Stored data entries
[Start of Attachment]

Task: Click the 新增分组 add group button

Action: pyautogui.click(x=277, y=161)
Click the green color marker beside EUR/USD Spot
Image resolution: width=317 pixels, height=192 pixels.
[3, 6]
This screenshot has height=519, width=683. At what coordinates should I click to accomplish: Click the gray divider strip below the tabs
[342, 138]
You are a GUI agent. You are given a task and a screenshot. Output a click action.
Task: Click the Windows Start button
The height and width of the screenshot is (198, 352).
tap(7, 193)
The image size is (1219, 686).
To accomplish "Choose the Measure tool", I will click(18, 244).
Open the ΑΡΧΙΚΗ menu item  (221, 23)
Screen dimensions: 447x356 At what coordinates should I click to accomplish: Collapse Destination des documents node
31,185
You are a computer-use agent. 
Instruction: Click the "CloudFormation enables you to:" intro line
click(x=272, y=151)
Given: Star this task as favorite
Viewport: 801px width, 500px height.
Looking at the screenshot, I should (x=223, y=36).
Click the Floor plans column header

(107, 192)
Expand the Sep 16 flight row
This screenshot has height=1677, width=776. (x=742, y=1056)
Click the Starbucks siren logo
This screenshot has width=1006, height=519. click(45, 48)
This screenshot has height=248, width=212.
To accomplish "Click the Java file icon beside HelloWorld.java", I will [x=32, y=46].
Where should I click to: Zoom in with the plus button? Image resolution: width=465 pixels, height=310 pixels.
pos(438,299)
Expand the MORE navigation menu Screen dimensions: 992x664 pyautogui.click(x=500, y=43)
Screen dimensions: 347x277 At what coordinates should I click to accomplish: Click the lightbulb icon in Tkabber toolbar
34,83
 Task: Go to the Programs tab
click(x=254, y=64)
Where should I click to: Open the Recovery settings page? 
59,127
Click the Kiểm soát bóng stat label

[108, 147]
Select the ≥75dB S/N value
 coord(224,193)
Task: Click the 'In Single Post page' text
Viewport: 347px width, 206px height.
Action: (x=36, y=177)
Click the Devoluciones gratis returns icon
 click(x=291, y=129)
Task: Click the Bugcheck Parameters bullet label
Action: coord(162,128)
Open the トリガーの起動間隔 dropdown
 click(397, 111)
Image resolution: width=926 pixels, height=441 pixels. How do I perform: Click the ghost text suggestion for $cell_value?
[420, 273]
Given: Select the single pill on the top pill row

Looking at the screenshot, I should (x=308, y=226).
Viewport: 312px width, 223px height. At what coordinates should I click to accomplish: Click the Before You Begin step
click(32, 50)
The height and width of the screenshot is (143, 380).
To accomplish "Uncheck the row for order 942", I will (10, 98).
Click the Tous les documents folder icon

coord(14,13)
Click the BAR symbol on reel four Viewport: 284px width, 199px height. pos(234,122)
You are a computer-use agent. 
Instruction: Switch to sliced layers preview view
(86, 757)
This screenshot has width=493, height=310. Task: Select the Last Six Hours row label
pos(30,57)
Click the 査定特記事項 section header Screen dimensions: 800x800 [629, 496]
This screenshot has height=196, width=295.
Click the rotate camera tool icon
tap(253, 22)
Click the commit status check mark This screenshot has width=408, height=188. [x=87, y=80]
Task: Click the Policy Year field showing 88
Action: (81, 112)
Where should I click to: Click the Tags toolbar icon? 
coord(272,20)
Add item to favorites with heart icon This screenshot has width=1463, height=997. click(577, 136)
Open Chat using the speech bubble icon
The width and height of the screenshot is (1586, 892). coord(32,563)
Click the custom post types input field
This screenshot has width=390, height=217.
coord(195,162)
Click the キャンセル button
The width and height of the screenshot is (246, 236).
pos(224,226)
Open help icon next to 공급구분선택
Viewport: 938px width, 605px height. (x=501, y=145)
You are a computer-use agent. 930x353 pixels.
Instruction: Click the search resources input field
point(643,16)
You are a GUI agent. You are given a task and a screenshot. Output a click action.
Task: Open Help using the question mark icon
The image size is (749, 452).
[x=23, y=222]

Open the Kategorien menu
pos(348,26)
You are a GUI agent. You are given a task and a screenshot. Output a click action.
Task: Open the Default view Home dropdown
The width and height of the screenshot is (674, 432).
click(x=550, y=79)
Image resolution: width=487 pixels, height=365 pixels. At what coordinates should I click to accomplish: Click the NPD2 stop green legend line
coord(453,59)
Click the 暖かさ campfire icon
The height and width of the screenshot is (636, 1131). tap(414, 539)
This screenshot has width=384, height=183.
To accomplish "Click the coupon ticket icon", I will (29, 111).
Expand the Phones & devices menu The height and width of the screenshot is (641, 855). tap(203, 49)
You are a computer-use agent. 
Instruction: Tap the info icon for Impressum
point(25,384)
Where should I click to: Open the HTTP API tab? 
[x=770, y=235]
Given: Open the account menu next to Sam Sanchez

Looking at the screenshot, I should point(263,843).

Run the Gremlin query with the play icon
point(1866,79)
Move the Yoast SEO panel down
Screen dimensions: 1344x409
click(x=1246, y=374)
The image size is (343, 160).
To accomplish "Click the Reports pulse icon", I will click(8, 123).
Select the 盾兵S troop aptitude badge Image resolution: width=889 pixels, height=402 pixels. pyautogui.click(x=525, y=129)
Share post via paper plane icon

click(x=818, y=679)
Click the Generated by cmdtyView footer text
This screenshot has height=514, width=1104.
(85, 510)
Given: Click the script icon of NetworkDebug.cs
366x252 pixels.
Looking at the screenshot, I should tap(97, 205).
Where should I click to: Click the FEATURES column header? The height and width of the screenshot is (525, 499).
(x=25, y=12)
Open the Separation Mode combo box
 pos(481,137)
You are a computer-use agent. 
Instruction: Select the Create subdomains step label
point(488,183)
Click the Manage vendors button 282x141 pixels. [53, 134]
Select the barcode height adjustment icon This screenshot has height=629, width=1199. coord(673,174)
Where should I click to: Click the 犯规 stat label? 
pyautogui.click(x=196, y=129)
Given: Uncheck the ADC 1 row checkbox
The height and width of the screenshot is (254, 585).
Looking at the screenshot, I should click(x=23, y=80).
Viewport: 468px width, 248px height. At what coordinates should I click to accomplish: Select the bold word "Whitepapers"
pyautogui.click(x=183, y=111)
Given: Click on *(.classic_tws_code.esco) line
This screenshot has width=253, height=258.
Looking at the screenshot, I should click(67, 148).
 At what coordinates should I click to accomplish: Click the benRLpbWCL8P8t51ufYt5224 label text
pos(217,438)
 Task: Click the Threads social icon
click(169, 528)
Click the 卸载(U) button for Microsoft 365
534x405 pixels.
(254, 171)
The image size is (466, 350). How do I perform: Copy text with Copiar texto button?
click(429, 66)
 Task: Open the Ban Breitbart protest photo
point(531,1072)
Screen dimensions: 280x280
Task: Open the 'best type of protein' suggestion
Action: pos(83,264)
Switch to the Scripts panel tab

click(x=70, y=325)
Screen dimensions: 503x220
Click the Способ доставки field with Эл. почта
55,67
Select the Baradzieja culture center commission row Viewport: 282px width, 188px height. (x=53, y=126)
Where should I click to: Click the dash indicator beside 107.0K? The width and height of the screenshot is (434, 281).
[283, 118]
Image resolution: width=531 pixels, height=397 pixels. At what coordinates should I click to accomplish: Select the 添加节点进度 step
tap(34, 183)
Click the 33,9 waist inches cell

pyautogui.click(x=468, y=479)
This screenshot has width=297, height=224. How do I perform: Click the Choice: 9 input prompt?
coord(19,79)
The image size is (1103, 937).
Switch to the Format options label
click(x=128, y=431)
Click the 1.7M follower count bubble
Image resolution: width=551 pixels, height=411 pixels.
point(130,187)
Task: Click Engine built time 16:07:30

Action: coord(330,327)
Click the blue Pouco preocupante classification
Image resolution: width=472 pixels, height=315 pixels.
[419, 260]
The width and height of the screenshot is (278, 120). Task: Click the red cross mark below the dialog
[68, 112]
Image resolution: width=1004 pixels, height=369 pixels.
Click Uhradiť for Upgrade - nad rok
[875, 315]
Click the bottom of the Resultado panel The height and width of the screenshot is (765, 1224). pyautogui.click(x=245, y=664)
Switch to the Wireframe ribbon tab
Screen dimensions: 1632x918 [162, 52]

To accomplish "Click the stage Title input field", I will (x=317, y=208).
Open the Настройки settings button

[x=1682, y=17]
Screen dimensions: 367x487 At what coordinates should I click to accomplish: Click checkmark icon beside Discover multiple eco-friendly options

[End of Attachment]

_What to work on_
Of the lines above, output exactly those from the line bearing "Click the commit" through the line bearing "Click the キャンセル button", inclusive.

_Task answer_
Click the commit status check mark This screenshot has width=408, height=188. [x=87, y=80]
Task: Click the Policy Year field showing 88
Action: (81, 112)
Where should I click to: Click the Tags toolbar icon? 
coord(272,20)
Add item to favorites with heart icon This screenshot has width=1463, height=997. click(577, 136)
Open Chat using the speech bubble icon
The width and height of the screenshot is (1586, 892). coord(32,563)
Click the custom post types input field
This screenshot has width=390, height=217.
coord(195,162)
Click the キャンセル button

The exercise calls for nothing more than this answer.